**WRITTEN EXERCISE A**
Report each line of the listing below that contains the string "beside", matching case exactly.
**** PAGE EXCERPT ****
Baseball’s nothing without poetic license, whether or not Rob Manfred wishes to notarize said document. The Commissioner is intent on engineering a game built for speed. Get it over with already yet seemed the Manfred mandate for Opening Day. Start the pitch timer, throw the ball, quit yer lollygagging. It sounds reasonable in concept. It felt forced in practice. So I don’t know if the elapsed time of the Opening Day contest in Miami between the Mets and Marlins of 2:42 would meet with the heartiest of official approval, considering Time of Game in various other venues Thursday measured 2:38, 2:33, 2:32, 2:30, 2:21 and 2:14, but when you step back and realize 2:42 adds up to 162 minutes accumulated in service to the resolution of the first of 162 games, well, how can you not get a numerical chill?

It helps when your team wins. Our team won: 5-3 to be exact. And, at the risk of having my poetic license revoked, what’s the diff how long a Mets win takes as long as it’s a Mets win? As long as it’s a Mets Opening Day win? The Mets, you might reflexively note, ALWAYS win on Opening Day regardless of length or site. Having soaked in a fourteen-inning Opening Day triumph on this very date 25 years ago, I’m tempted to believe the former, but my fealty to accuracy at the expense of burnishing Metropolitan mythology compels me to report that until 2023, the Mets were more futile than not when beginning a year in Florida. The Mets thrice previously visited the Marlins to lead off their campaign, in 1999, 2008 and 2011, and won only the middle game, Johan Santana’s debut. One-hundred sixty-two minutes devoted to defeating these Fish in their own pond to go 1-0 should be treasured…as if we’d take anything about beating the Marlins in any facility on any day for granted.

If you listened closely to the ambient noise on Thursday, you could hear the pitch clock tick. Things moved so swiftly for the first five innings that I was convinced the entire aim of a baseball game is to complete it as quickly as possible. You’d think a matchup pitting Max Scherzer and Sandy Alcantara would be ripe for savoring, yet you can’t gripe when two such polished pitchers are brisk in their approach, no matter that their pace is nudged along by an obtrusive digital countdown. It only felt like the goal of the game was to end it so people who find baseball a drag will be less bothered that it lasts as long as it does. Over those five innings, though, despite the dual mound presence of reigning Cy Young awardee Alcantara and three-time recipient Scherzer, the personages were overshadowed by the pace. Wasn’t it great how fast the thing for which waited all winter to finally get here was escaping into the ether with uncommon alacrity?

Yeah, we guess.
**** EXERCISE MATERIAL ****
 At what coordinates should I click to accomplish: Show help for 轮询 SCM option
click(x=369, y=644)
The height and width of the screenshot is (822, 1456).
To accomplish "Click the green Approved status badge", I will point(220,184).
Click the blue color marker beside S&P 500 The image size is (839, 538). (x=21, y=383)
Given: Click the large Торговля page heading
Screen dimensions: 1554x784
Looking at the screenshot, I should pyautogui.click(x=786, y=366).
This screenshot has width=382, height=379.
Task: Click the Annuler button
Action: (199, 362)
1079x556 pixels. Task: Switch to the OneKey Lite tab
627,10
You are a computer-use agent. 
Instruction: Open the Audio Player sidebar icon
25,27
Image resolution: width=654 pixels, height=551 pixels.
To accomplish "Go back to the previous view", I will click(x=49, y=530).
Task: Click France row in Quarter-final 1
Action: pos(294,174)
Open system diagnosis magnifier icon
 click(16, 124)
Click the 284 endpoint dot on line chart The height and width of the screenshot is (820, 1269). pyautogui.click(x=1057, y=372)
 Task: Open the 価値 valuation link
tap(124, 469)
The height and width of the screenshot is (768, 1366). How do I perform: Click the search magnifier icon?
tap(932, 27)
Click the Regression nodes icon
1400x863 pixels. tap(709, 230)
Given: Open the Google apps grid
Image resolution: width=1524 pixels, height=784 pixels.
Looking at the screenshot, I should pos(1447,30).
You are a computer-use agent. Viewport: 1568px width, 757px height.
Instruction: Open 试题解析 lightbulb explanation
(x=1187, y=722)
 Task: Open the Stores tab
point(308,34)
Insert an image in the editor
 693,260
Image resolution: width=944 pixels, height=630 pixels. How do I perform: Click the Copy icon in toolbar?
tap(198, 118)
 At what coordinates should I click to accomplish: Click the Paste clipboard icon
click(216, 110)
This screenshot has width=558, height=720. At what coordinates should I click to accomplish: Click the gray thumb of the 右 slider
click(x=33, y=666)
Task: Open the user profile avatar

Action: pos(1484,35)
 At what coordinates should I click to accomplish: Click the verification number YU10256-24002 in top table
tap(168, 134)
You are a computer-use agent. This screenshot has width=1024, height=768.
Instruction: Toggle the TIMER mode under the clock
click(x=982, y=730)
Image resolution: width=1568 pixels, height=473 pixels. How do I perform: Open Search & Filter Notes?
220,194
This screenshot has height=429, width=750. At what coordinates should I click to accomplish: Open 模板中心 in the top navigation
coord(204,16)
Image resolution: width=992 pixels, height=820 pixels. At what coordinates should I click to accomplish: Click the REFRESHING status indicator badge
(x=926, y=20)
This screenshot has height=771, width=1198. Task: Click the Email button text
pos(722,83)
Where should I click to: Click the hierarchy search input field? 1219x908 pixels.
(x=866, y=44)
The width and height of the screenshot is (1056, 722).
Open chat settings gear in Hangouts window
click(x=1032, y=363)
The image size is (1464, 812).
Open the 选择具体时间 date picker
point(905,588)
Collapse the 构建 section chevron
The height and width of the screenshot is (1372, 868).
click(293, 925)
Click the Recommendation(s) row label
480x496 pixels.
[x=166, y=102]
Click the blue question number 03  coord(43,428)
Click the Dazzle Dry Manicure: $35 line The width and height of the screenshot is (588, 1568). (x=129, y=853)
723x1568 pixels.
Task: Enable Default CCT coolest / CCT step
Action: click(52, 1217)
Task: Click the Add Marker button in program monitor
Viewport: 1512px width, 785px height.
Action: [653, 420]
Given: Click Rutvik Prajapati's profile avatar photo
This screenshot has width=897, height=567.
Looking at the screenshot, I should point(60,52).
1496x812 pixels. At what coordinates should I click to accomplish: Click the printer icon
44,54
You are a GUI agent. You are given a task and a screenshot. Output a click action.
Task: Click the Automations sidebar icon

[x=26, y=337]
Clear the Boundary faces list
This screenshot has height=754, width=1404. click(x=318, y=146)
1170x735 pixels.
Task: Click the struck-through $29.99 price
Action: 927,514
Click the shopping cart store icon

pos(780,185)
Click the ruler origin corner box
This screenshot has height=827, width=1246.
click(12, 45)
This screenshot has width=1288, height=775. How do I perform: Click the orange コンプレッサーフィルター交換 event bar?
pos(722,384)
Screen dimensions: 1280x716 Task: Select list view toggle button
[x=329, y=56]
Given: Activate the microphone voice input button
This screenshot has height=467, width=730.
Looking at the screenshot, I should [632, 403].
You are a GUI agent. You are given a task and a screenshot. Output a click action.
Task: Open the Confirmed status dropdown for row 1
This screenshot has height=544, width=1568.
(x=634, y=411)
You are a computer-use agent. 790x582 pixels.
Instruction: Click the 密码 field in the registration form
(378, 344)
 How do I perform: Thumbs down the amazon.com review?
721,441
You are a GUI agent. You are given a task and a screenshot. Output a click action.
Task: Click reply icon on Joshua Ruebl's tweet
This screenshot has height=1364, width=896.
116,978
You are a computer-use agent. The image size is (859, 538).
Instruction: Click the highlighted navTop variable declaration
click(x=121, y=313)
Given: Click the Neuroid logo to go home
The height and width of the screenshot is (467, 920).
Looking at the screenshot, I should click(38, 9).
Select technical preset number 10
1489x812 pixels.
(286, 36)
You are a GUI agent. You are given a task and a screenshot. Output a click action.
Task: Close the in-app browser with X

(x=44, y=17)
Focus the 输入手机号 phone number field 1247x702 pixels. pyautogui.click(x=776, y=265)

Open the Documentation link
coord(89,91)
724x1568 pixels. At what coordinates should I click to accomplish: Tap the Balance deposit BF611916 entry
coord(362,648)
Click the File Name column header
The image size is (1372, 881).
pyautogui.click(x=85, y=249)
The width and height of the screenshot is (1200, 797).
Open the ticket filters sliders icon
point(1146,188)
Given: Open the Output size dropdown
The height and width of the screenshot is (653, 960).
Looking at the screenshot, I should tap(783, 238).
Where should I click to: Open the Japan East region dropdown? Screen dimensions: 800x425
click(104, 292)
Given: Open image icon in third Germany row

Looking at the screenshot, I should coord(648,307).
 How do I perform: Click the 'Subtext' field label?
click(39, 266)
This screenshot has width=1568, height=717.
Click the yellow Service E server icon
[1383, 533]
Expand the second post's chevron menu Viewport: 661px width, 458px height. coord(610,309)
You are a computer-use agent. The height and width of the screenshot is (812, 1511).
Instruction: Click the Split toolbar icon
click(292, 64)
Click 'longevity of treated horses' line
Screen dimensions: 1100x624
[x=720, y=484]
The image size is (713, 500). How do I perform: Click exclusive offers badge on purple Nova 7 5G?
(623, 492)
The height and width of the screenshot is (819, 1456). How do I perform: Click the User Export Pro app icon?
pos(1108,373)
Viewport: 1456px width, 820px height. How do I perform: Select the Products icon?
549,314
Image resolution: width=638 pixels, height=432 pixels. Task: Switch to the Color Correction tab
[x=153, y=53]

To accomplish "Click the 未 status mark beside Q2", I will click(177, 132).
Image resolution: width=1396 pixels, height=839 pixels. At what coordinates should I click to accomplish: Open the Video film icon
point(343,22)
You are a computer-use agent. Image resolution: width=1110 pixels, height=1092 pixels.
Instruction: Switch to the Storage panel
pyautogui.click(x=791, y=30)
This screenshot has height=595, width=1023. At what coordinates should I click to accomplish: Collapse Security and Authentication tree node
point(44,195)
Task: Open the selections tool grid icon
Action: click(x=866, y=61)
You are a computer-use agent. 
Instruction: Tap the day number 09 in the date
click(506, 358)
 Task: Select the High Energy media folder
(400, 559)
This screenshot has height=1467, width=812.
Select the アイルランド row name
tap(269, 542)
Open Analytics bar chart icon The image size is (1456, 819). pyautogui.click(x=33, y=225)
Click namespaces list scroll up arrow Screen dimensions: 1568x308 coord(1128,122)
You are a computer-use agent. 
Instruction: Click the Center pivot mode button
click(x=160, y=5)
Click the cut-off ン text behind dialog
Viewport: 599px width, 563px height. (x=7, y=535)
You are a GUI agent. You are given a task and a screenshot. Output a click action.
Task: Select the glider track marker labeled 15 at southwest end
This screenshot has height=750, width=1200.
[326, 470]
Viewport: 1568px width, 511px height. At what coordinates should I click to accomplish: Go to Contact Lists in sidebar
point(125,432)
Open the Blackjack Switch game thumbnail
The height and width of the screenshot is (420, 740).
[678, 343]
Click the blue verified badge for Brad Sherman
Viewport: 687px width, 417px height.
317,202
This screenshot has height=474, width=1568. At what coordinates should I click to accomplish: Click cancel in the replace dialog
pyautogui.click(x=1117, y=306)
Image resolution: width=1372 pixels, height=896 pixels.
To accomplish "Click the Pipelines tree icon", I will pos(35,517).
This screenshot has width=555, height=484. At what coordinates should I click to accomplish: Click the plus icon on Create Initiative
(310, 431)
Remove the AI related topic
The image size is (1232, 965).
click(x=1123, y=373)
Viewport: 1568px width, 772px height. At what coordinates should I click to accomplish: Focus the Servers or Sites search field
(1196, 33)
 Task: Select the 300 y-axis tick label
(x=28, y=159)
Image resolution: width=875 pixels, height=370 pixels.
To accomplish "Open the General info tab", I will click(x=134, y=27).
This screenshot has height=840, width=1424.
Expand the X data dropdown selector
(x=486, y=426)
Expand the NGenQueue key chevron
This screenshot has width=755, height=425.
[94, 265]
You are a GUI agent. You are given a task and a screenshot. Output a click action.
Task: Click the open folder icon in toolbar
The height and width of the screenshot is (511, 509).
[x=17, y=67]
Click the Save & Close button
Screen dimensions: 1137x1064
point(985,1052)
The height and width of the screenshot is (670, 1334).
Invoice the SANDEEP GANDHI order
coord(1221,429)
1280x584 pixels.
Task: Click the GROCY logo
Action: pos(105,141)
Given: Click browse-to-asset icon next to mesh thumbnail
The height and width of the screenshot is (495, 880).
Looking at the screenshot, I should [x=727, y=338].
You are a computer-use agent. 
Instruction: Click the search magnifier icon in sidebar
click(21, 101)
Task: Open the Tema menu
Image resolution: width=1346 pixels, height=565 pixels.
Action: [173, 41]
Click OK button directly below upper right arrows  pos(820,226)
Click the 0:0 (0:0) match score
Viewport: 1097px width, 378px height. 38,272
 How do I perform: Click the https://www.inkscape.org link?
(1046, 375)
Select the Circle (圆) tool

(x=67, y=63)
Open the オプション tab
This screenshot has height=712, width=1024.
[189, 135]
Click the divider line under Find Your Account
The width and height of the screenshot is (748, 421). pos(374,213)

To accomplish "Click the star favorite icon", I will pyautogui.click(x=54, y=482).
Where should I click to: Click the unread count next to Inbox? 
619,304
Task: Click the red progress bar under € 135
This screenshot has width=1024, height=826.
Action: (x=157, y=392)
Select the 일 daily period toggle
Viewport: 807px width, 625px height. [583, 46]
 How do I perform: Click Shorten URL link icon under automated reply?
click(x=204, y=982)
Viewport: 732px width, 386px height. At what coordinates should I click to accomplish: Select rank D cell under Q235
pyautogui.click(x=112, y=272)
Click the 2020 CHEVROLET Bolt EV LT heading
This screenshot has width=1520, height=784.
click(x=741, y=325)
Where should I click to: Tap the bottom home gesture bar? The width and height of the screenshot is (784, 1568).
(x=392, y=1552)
****
**WRITTEN EXERCISE B**
Reproduce the passage of the Opening Day essay above from "Baseball’s nothing without" up to and including "a numerical chill?".

**RIGHT ANSWER A**
Click the blue color marker beside S&P 500 The image size is (839, 538). (x=21, y=383)
To accomplish "Click the 未 status mark beside Q2", I will click(177, 132).

**RIGHT ANSWER B**
Baseball’s nothing without poetic license, whether or not Rob Manfred wishes to notarize said document. The Commissioner is intent on engineering a game built for speed. Get it over with already yet seemed the Manfred mandate for Opening Day. Start the pitch timer, throw the ball, quit yer lollygagging. It sounds reasonable in concept. It felt forced in practice. So I don’t know if the elapsed time of the Opening Day contest in Miami between the Mets and Marlins of 2:42 would meet with the heartiest of official approval, considering Time of Game in various other venues Thursday measured 2:38, 2:33, 2:32, 2:30, 2:21 and 2:14, but when you step back and realize 2:42 adds up to 162 minutes accumulated in service to the resolution of the first of 162 games, well, how can you not get a numerical chill?